1. Enable LDAP enrolment plugin
2. In LDAP Enrolment plugin, set 'External Unenrol Action' to 'Disable course enrolment and remove roles'
3. Create new course, assign a role to a user in the course in the external LDAP source and run enrol/ldap/cli/sync.php
4. Verify that user has been given the appropriate role in the course
5. Remove the same user enrolment from external LDAP source and run enrol/ldap/cli/sync.php
6. Verify that role has been removed from user in the course
7. Finally, re-assign the user to the course in the external LDAP source and run enrol/ldap/cli/sync.php
User should be re-enrolled in the course, appearing in the participants list, and if a student, in the gradebook also.
User does not appear in the participants list or the gradebook (if a student). User does appear under Users->Enrolled Users, but without any role listed.
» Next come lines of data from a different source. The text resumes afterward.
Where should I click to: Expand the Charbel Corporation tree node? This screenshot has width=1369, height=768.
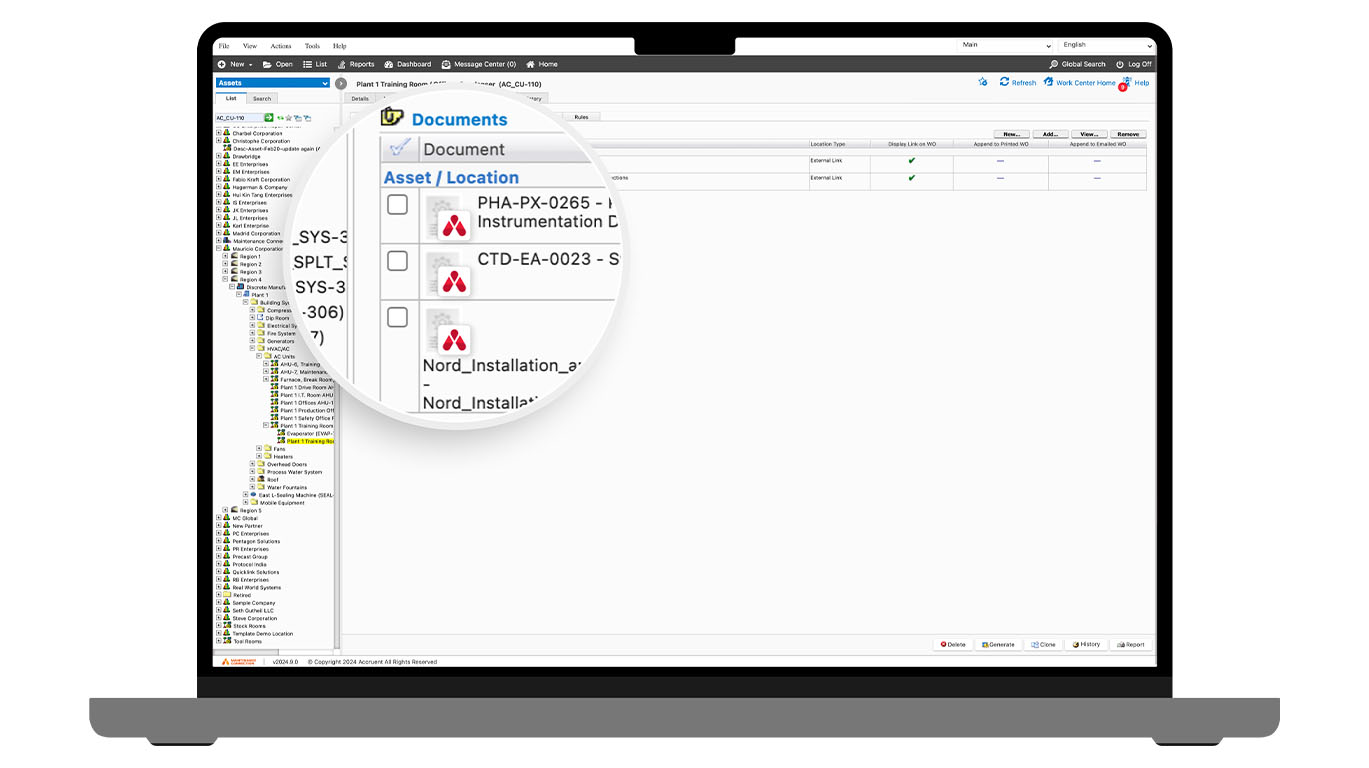point(219,133)
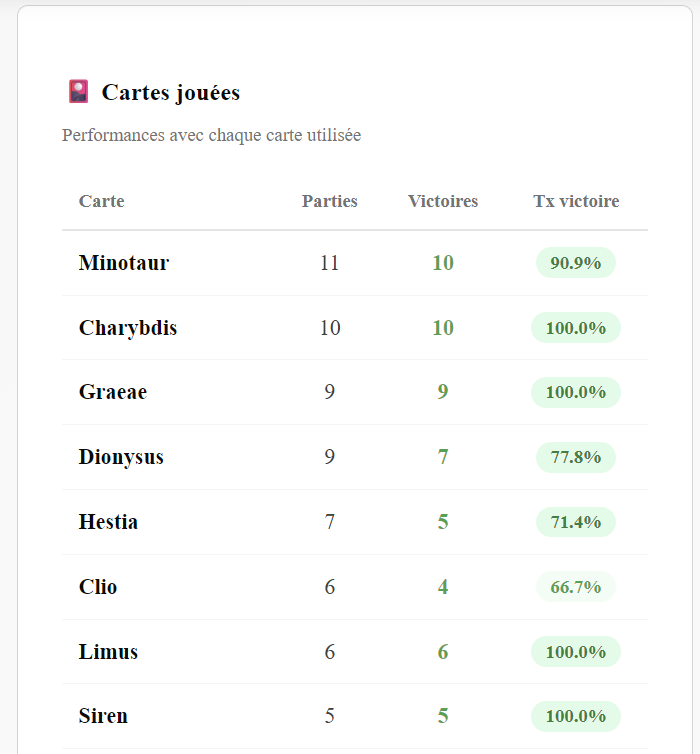Click the Cartes jouées heading
Viewport: 700px width, 754px height.
click(170, 93)
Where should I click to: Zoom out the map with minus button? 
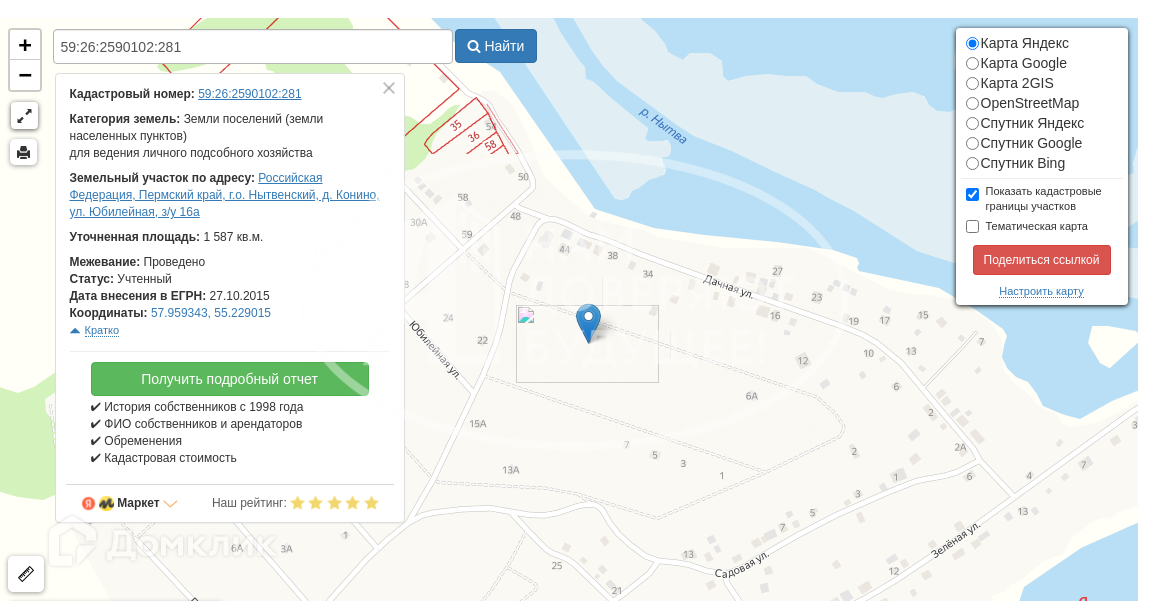pos(25,75)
In the database, it appears to be re-enabling the user_enrolments record correctly (changing status from 1 to 0, which is why they are listed on the Enrolled Users screen), but is NOT inserting a role_assignments record (which is why they don't appear as participants).
What I then discovered is that if the student logs in to the Moodle site, the role is correctly assigned on the fly (this can be tested by an admin doing a 'login as' the student). So, the "$enrol->sync_user_enrolments($user)" called when a user logs in is inserting the necessary role_assignment records, but the bulk call "$enrol->sync_enrolments()" from enrol/ldap/cli/sync.php is not creating role_assignment records.
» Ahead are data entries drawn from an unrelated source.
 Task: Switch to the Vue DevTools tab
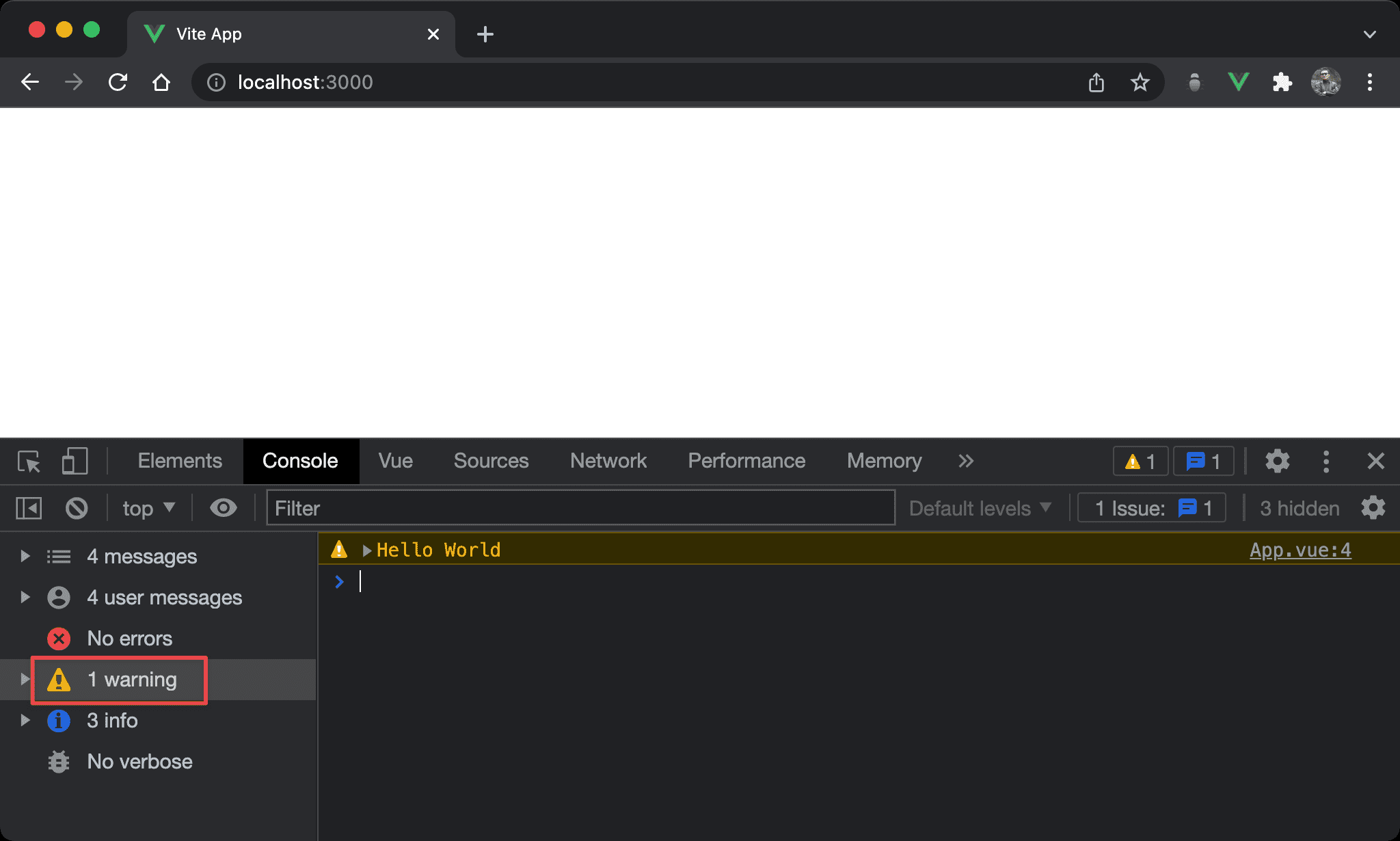(395, 462)
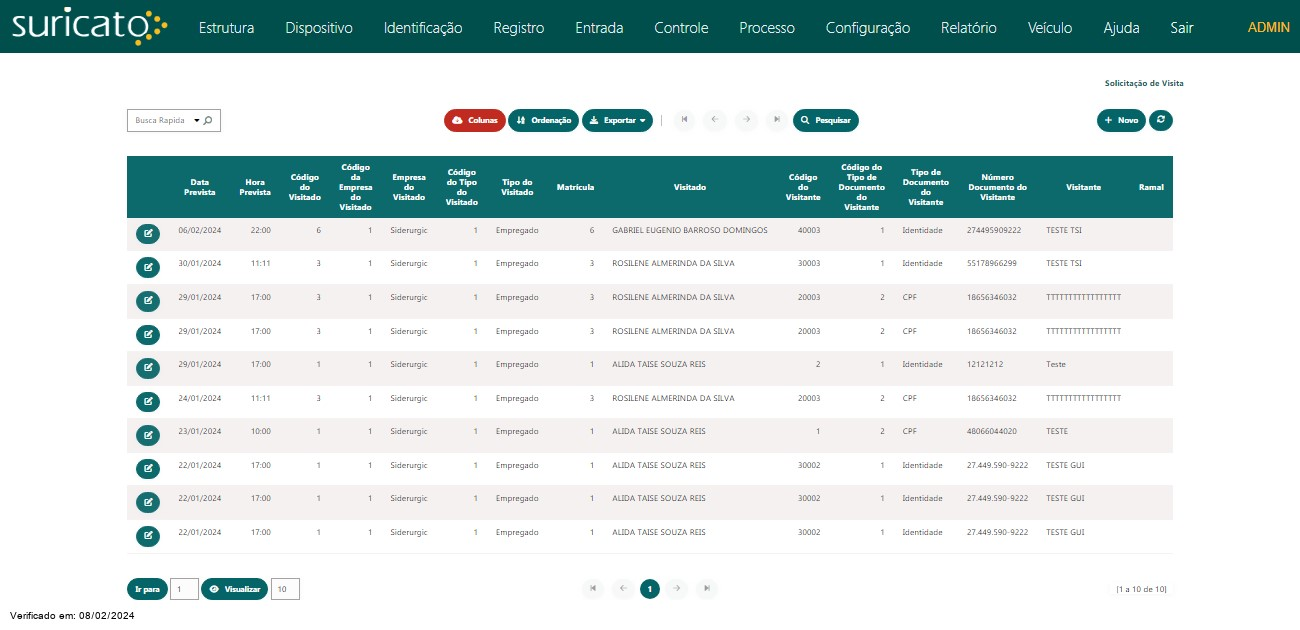Viewport: 1300px width, 630px height.
Task: Open the Exportar dropdown
Action: tap(617, 120)
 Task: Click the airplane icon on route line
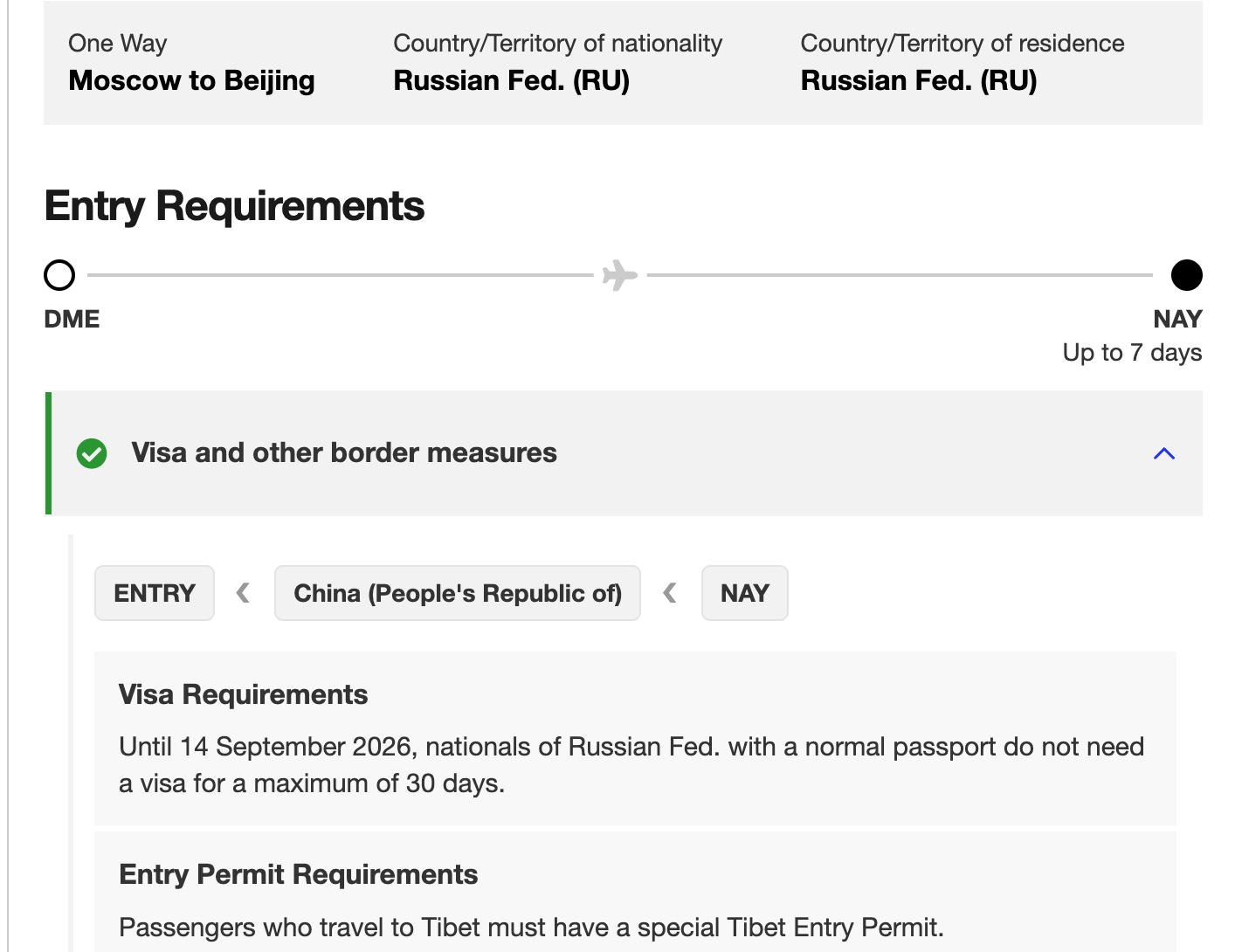[620, 275]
Based on that, my workaround for the moment is to loop through all LDAP users, calling sync_user_enrolments for each user. That worked in restoring the missing role_assignment records on our site.
It's important for the records to exist prior to students logging in, because our teachers need to be able to assess very young students in the gradebook, all of whom have Moodle accounts but wouldn't necessarily log in (being 5 years old!).